La photo fait la une des journaux sud-africains. Donald Trump, droit dans son fauteuil jaune du Bureau ovale, fait face à un Cyril Ramaphosa plus réservé. Une scène capturée devant un parterre de journalistes, symbole d’un rendez-vous diplomatique qui aura viré au bras de fer politique.
Selon le quotidien Cape Times, la rencontre, officiellement consacrée au commerce et aux minerais stratégiques, avait pourtant bien commencé. Ambiance cordiale, plaisanteries sur le golf — deux figures sud-africaines du fairway, Ernie Els et Retief Goosen, avaient même été conviées dans la délégation. Mais très vite, la discussion bascule. Le président américain exhibe une vidéo et plusieurs documents censés prouver, selon lui, une persécution des fermiers blancs en Afrique du Sud et des confiscations de terres. Des accusations graves, sans fondement, mais que Trump martèle depuis des mois.
Cyril Ramaphosa, visiblement pris au dépourvu, tente de rétablir les faits. Il dément, s’efforce d’apaiser, évoque la figure tutélaire de Nelson Mandela, le pluralisme de la coalition au pouvoir, et la Constitution sud-africaine. Une défense jugée trop timide par nombre d’observateurs.
Pour Mail & Guardian, les priorités économiques ont vite été éclipsées par cette offensive de Trump. Le journal évoque une réunion détournée de son objet, et une occasion manquée pour l’Afrique du Sud.
Une « embuscade », dénonce sans détour Cape Times, qui compare même la scène à celle vécue par le président ukrainien Volodymyr Zelensky face à Trump, quelques mois plus tôt.
Mais c’est surtout The Star qui se montre impitoyable… envers Ramaphosa. Le journal titre sur « l’occasion ratée » de repositionner le pays comme acteur stratégique du continent. « Il ne s’agissait pas seulement de démentir les statistiques douteuses sur la criminalité rurale, mais d’incarner une vision de l’Afrique du Sud moderne, stable, ouverte », critique le quotidien. « Le pays n’est pas au bord de l’effondrement racial », martèle The Star, qui rappelle l’existence de plus de 600 entreprises américaines installées sur le sol sud-africain, un marché boursier solide, et une justice indépendante — autant d’éléments restés absents de la bouche de Ramaphosa.
Même son de cloche à Le Monde Afrique, à Paris, qui parle d’une défense « par le sourire » face à une attaque frontale.

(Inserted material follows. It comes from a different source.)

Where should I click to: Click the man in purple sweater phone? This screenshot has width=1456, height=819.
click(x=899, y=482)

Le journal note l’absence de réponse claire aux accusations de « génocide » des Afrikaners, et souligne le malaise d’un président « frottant ses mains », visiblement indécis, entre retenue diplomatique et nécessité de défendre l’honneur national.

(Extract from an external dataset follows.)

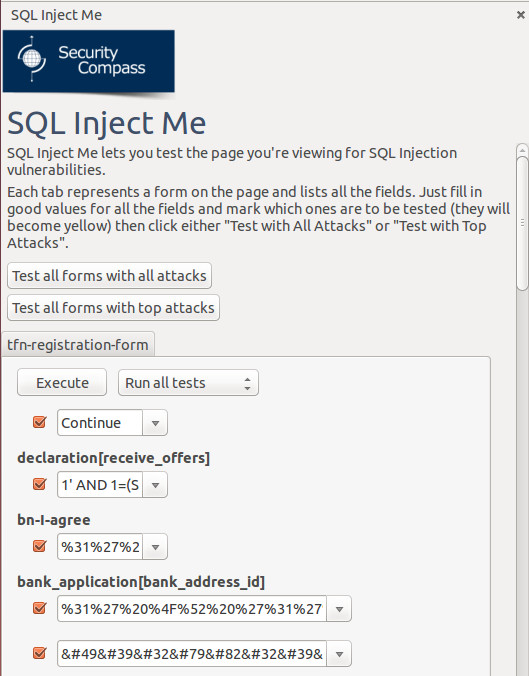Expand the %31%27%20%4F bank address dropdown
This screenshot has width=529, height=676.
[339, 609]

Les faits, pourtant, sont têtus. Le Monde Afrique le rappelle : oui, les meurtres dans les fermes existent, mais ils restent marginaux dans un pays où plus de 27 000 homicides ont été recensés entre mars 2023 et mars 2024. Et les victimes ne sont pas exclusivement blanches : travailleurs agricoles noirs et vigiles paient également un lourd tribut à l’insécurité rurale.
Mais ces nuances risquent peu d’ébranler les convictions du monde MAGA, ironise Le Monde Afrique, pour qui la réalité peine à traverser les murs de la Maison-Blanche.
Dans un ton plus caustique, L’Observateur Paalga, au Burkina Faso, résume la scène en une formule animalière : « le springbok face au pitbull de la Maison-Blanche ». Et d’ajouter, résigné : « avec Trump, tout finit toujours en transaction. Ramaphosa devra céder quelque chose : des facilités dans l’exploitation des minerais rares, peut-être. Car le terrain était miné. Et le président sud-africain, mal préparé. »
Un tête-à-tête qui, au final, aura surtout mis en lumière les fragilités diplomatiques d’un chef d’État face à l’imprévisibilité brutale de l’ex-président américain.